Politik/Ausland

Schengen-Rauswurf: Griechen über Mikl-Drohung empört

Die ÖVP setzt beharrlich ihren verschärften Kurs in der Asylpolitik fort. Nachdem die Schwarzen diese Woche in der Regierung durchgesetzt haben, dass Österreich nur noch begrenzt Flüchtlinge aufnehmen wird (2015: 37.500), drängt Innenministerin Johanna Mikl-Leitner nun auf Europa-Ebene auf eine effizientere Sicherung der EU- bzw. Schengen-Außengrenzen. Die ÖVP-Ressortchefin droht Griechenland gar mit einem Rauswurf aus der Schengen-Zone.

EU-Innenminister beraten

Das Thema Grenzsicherung steht am Montag auf der Agenda beim Treffen der EU-Innenminister in Amsterdam. Länder wie Deutschland und Österreich können derzeit aufgrund einer Ausnahmeregel Grenzkontrollen durchführen. Im Mai läuft die Befristung dafür aus. Nun wird diskutiert, wie es weitergeht - möglich ist etwa eine Verlängerung bis Ende 2017.

"Es darf keine Denkverbote geben"

Mikl-Leitner erklärte ihren harten Standpunkt Griechenland betreffend in der Welt am Sonntag so: „Wenn ein Schengen-Staat seinen Verpflichtungen dauerhaft nicht nachkommt und nur zögerlich Hilfe annehmen will, dann darf es keine Denkverbote geben. Wenn die Regierung in Athen nicht endlich mehr für die Sicherung der Außengrenzen unternimmt, dann muss man auch über den vorübergehenden Ausschluss Griechenlands aus dem Schengenraum offen diskutieren dürfen.“

Unterstützung aus Bayern

Die Ministerin steht mit dieser Position nicht alleine da. Auch der bayerische Innenminister Joachim Herrmann hat am Freitag erneut erklärt, man könnte zu einem solchen Schritt gezwungen sein, wenn Athen seine Grenzen nicht effektiv schütze. Mikl-Leitner rät den Griechen, die Marine dafür einzusetzen: „Es ist ein Mythos, dass die griechisch-türkische Grenze nicht kontrolliert werden kann.“

Rechtlich möglich?

Ist es rechtlich möglich, die Griechen aus dem Schengen-Raum auszuschließen?

**Inhalt des Datensatzes**.
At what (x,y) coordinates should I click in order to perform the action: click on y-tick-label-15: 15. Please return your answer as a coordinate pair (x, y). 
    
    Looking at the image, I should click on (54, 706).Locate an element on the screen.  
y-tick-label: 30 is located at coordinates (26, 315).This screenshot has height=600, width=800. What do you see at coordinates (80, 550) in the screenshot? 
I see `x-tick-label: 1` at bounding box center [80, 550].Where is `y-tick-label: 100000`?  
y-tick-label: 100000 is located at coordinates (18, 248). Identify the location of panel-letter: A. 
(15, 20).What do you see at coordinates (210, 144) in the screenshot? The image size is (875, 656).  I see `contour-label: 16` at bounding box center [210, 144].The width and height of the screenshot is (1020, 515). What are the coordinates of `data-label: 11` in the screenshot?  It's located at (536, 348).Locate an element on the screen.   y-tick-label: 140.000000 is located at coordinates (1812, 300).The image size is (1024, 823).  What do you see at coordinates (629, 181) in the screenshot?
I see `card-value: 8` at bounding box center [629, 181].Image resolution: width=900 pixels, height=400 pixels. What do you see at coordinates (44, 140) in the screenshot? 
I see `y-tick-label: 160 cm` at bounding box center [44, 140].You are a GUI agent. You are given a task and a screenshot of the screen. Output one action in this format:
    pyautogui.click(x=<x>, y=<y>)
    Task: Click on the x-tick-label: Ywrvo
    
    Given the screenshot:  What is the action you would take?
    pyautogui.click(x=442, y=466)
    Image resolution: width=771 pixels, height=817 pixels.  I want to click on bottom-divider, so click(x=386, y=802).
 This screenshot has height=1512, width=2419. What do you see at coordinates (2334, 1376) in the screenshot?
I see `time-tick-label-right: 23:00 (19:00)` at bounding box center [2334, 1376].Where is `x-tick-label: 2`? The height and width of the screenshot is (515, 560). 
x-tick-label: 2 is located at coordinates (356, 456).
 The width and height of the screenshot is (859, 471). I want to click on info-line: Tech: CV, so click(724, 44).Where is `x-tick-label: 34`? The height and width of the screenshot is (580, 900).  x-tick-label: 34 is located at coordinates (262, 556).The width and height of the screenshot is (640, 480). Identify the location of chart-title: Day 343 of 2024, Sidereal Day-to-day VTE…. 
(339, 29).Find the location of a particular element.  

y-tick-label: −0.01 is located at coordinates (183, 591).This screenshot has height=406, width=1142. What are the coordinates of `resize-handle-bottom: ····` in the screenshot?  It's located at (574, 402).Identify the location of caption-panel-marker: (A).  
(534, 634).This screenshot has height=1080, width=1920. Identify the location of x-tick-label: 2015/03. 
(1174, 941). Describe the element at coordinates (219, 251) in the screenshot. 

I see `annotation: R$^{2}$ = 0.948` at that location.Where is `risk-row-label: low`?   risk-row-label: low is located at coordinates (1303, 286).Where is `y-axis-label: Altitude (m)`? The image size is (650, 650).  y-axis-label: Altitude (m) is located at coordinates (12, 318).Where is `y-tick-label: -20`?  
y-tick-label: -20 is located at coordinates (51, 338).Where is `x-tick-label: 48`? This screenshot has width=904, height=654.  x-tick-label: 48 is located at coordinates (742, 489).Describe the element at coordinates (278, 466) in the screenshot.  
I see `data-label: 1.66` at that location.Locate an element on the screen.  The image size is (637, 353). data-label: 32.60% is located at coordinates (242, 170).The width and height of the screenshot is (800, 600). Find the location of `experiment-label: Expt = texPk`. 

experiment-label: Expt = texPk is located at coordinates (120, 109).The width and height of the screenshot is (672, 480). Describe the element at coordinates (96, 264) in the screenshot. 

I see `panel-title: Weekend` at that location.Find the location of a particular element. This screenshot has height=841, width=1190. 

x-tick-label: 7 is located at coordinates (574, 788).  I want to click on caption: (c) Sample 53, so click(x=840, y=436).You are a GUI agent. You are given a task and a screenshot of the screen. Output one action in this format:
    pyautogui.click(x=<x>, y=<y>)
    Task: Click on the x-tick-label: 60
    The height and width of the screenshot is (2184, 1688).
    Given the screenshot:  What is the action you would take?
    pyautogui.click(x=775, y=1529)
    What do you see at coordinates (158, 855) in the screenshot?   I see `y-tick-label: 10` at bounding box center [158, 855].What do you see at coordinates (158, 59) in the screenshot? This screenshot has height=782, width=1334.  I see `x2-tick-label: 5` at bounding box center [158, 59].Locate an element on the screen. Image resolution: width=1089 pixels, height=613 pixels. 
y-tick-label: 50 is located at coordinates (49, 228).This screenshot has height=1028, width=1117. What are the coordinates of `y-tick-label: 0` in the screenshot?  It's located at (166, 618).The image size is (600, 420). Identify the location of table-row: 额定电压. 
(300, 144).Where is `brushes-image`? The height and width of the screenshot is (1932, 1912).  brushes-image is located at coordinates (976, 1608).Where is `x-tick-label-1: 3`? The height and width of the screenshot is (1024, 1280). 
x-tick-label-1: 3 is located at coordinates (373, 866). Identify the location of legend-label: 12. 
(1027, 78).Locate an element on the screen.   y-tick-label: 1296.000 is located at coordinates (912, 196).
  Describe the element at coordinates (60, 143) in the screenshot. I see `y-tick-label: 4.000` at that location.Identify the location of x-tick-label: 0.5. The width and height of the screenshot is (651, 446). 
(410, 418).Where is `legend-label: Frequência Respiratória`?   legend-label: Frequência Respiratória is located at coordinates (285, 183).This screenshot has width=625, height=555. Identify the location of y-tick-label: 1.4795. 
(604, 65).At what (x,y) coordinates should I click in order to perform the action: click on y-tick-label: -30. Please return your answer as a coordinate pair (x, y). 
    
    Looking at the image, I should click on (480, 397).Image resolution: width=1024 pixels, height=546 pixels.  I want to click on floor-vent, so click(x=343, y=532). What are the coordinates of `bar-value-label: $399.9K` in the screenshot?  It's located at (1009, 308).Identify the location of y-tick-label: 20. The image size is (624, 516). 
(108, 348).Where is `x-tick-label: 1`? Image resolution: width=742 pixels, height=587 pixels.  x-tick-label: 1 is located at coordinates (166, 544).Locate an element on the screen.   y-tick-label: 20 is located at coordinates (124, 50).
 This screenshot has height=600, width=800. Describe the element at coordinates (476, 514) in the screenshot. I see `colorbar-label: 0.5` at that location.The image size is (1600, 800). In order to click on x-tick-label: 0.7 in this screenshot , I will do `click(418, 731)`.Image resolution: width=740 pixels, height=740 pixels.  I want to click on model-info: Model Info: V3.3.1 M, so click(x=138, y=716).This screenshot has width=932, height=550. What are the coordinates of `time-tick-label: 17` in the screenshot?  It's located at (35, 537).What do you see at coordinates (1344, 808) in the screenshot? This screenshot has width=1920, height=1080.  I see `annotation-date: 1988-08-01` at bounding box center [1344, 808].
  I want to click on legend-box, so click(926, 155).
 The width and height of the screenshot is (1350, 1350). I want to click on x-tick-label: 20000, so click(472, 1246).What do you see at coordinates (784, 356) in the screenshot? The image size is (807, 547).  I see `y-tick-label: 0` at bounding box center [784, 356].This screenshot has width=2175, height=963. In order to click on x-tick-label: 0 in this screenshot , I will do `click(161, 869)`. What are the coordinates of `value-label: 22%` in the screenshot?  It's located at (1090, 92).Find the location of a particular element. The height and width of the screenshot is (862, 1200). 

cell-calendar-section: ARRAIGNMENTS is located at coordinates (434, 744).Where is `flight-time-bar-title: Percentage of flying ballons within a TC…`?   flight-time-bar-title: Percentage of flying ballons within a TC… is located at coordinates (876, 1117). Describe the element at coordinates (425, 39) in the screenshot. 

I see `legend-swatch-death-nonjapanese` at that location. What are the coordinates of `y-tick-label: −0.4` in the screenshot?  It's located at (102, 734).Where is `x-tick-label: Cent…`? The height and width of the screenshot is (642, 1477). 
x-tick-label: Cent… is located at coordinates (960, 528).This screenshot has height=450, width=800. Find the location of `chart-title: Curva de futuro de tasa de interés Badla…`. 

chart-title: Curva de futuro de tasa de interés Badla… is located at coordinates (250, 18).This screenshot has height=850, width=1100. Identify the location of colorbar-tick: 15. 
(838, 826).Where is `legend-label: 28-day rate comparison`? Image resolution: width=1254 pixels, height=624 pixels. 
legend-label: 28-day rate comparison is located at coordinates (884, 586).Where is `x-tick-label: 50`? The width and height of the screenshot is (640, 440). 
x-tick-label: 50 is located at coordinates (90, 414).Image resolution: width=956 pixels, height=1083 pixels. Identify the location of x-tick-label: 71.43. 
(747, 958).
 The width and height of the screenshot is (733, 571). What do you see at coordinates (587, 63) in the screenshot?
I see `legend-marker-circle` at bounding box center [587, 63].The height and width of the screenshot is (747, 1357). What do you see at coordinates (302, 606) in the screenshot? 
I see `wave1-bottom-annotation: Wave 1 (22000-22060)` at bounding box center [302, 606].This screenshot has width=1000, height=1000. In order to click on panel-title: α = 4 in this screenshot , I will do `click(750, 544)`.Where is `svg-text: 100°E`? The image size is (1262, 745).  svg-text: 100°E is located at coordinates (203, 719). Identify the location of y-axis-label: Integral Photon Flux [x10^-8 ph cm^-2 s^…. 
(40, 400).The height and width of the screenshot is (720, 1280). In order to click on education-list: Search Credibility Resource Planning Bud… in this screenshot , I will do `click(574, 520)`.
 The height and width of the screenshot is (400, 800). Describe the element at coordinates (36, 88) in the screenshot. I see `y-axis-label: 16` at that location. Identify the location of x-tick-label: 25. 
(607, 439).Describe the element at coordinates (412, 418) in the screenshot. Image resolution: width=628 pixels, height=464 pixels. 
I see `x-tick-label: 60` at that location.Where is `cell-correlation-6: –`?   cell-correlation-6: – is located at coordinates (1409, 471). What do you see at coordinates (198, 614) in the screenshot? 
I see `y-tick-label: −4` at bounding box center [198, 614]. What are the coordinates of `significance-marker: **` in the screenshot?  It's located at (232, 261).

**Schriftliche Aufgabe A**. Nenne alle Zwischenüberschriften im Artikel über den Schengen-Rauswurf, ohne die Hauptüberschrift.
**Schriftliche Aufgabe B**. Schreib aus dem Artikel über den Schengen-Rauswurf alles von „Mikl-Leitner erklärte ihren“ bis hinunter zu „Rechtlich möglich?“ wortgetreu heraus.
Die Auflistung hat mit dem Artikel über den Schengen-Rauswurf nichts zu tun.

**Schriftliche Antwort A**.
EU-Innenminister beraten
"Es darf keine Denkverbote geben"
Unterstützung aus Bayern
Rechtlich möglich?

**Schriftliche Antwort B**.
Mikl-Leitner erklärte ihren harten Standpunkt Griechenland betreffend in der Welt am Sonntag so: „Wenn ein Schengen-Staat seinen Verpflichtungen dauerhaft nicht nachkommt und nur zögerlich Hilfe annehmen will, dann darf es keine Denkverbote geben. Wenn die Regierung in Athen nicht endlich mehr für die Sicherung der Außengrenzen unternimmt, dann muss man auch über den vorübergehenden Ausschluss Griechenlands aus dem Schengenraum offen diskutieren dürfen.“

Unterstützung aus Bayern

Die Ministerin steht mit dieser Position nicht alleine da. Auch der bayerische Innenminister Joachim Herrmann hat am Freitag erneut erklärt, man könnte zu einem solchen Schritt gezwungen sein, wenn Athen seine Grenzen nicht effektiv schütze. Mikl-Leitner rät den Griechen, die Marine dafür einzusetzen: „Es ist ein Mythos, dass die griechisch-türkische Grenze nicht kontrolliert werden kann.“

Rechtlich möglich?